Not every golfer has the longevity and consistency of Phil Mickelson, who remained in the world’s top 50 golfers for 25 years in a row. Look at the fight back by Lee Westwood, who was fourth in the world rankings in March 2001 but had fallen to 266th in May 2003. In May 2011 he became world No 1. Or Tiger Woods who won his 14th major championship while walking on a broken femur in his left leg, endured huge personal and physical difficulties, tried to return to golf only to find that his chipping was so bad it was thought he had the yips. Then came last April, the Masters and his 15th major championship. Defeating his rivals at Augusta was as nothing compared to the enormity of overcoming all that had gone wrong in the previous few years.

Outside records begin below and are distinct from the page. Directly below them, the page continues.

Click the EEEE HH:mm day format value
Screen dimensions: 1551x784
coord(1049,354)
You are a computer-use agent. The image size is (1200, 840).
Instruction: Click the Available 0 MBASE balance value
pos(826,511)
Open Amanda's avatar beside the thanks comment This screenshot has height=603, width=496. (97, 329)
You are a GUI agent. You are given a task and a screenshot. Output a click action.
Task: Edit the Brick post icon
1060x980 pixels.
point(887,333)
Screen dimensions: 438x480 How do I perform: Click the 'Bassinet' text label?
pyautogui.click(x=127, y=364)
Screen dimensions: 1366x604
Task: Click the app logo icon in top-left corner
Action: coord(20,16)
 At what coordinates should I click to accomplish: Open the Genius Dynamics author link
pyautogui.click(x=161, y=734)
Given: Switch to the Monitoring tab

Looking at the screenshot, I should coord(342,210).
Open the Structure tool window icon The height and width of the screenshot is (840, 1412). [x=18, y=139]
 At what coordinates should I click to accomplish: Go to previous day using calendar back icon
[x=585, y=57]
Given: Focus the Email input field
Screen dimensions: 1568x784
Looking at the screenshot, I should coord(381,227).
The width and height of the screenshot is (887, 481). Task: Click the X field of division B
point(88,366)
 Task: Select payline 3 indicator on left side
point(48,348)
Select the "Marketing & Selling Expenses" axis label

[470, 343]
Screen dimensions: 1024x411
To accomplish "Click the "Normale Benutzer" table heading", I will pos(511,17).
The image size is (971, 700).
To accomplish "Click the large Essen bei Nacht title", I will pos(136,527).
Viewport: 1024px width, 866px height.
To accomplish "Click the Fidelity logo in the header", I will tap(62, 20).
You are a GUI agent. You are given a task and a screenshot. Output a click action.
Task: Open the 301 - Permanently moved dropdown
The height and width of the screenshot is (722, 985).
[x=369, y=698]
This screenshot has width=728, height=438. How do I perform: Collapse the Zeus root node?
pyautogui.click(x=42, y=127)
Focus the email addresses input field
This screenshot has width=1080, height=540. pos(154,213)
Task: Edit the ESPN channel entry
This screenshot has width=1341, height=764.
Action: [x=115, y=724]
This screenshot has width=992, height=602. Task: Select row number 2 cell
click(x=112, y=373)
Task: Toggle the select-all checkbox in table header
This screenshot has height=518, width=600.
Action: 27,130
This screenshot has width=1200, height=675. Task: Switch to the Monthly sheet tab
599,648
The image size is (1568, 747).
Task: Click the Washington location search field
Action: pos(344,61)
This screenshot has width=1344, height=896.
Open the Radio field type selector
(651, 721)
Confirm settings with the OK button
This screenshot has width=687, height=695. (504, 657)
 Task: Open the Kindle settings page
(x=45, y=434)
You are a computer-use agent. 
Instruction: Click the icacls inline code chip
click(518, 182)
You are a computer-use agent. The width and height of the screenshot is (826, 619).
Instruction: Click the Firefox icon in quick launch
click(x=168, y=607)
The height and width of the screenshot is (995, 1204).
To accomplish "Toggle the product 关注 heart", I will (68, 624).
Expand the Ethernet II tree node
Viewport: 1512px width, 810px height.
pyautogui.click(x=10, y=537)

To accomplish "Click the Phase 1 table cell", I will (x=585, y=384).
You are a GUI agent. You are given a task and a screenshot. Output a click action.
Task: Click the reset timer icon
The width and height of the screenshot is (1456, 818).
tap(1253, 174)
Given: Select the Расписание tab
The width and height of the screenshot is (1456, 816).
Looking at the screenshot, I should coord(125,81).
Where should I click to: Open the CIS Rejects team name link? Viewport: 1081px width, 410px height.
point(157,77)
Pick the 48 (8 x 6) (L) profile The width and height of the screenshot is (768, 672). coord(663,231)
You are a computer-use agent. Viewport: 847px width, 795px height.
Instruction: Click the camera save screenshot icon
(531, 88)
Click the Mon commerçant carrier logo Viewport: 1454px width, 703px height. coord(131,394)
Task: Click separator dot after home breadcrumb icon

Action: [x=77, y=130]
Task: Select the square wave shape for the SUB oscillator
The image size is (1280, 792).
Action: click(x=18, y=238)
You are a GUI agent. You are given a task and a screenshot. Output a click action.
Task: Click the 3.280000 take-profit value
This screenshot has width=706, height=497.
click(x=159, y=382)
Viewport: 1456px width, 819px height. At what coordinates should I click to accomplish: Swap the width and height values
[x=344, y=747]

So we like comebacks. They are inspirational. We hail the golfers who have made them. We admire them for their fortitude because while their early triumphs are down to their skill, their later ones are more mental than physical. Mind over matter and all that.
A few years ago, Jim Nugent, the publisher of GGP, played in a pro-am at Wentworth with Manassero. Insofar as you can hear a smile in a person’s voice down a transatlantic telephone line, there was a smile in Nugent’s voice at the memory of that day.
“He was clearly struggling with his game and had a two-way miss going on,” Nugent said. “Yet he was so unpretentious and charming and well-spoken. He had such youthful exuberance. He was fun to be with. I have played in pro-ams with bigger named players and sometimes they give off an air of being put upon at having to play with a rank amateur. There was none of that with Matteo. It was a day I will always remember.”
Manassero’s victory by one stroke in Italy was nothing like DeChambeau’s runaway triumph in the US Open a day later. Saturday 19 September 2020 will be a day that Manassero will never forget and his legion of fans won’t forget it either. They hope it will be the start of a comeback that might bring renewed and lasting success. If it is, they will know that such success will represent a greater triumph than anything that had gone before.